Trump's former HHS secretary, Tom Price, says the GOP is driving up consumers' health-care costs
Tom Price isn't suddenly a fan of the Affordable Care Act, but he told the World Health Care Conference in Washington, D.C., on Tuesday that Republican tinkering with the law is driving up health-care costs for consumers. Republicans were unable to muster the votes to repeal ObamaCare last year, despite Price's urging, but their tax overhaul effectively wiped out the individual mandate requiring Americans to have health insurance or pay a penalty.
Scrapping the individual mandate is "nibbling at the side," Price said Tuesday, and "there are many, and I'm one of them, who believes that that actually will harm the pool in the exchange market, because you'll likely have individuals who are younger and healthier not participating in that market, and consequently that drives up the cost for other folks within that market."

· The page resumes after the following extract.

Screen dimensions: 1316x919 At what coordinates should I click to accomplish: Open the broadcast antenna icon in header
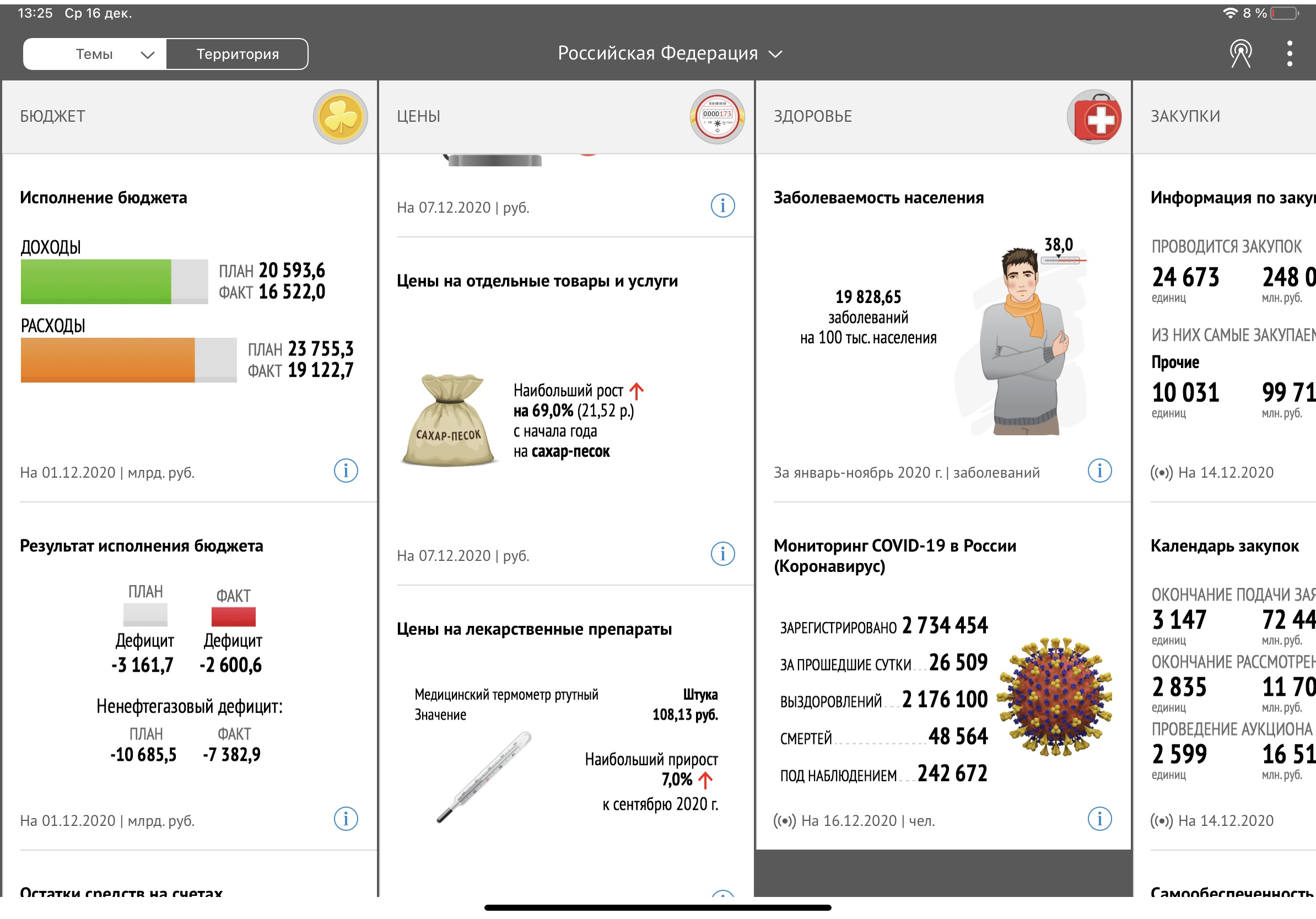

That isn't a terribly controversial point — the nonpartisan Congressional Budget Office projected in November that without the individual mandate, 13 million fewer Americans will have health insurance and average premiums will rise by about 10 percent a year in exchange plans. Dave Dillion at the Society of Actuaries projects rates will rise up to 7.5 percent in 2019 because of the mandate's removal, Vox reports, and the Urban Institute says combined with other actions by President Trump, premiums will shoot up by an average of 20 percent nationwide. The Commonwealth Fund reported Tuesday that 4 million fewer Americans have health insurance since Trump took office.
But Price himself has argued otherwise, telling ABC News last summer that "the individual mandate is one of those things that is actually driving up the cost for the American people in terms of coverage." He was pushed out in the fall after Politico detailed his extensive use of costly private jets for official business. Combined with other criticisms of the GOP tax law by Sens. Marco Rubio (R-Fla.) and Bob Corker (R-Tenn.), "Republicans are working over time to prove our points on health care and taxes," said Tyler Law, spokesman for the Democratic Congressional Campaign Committee.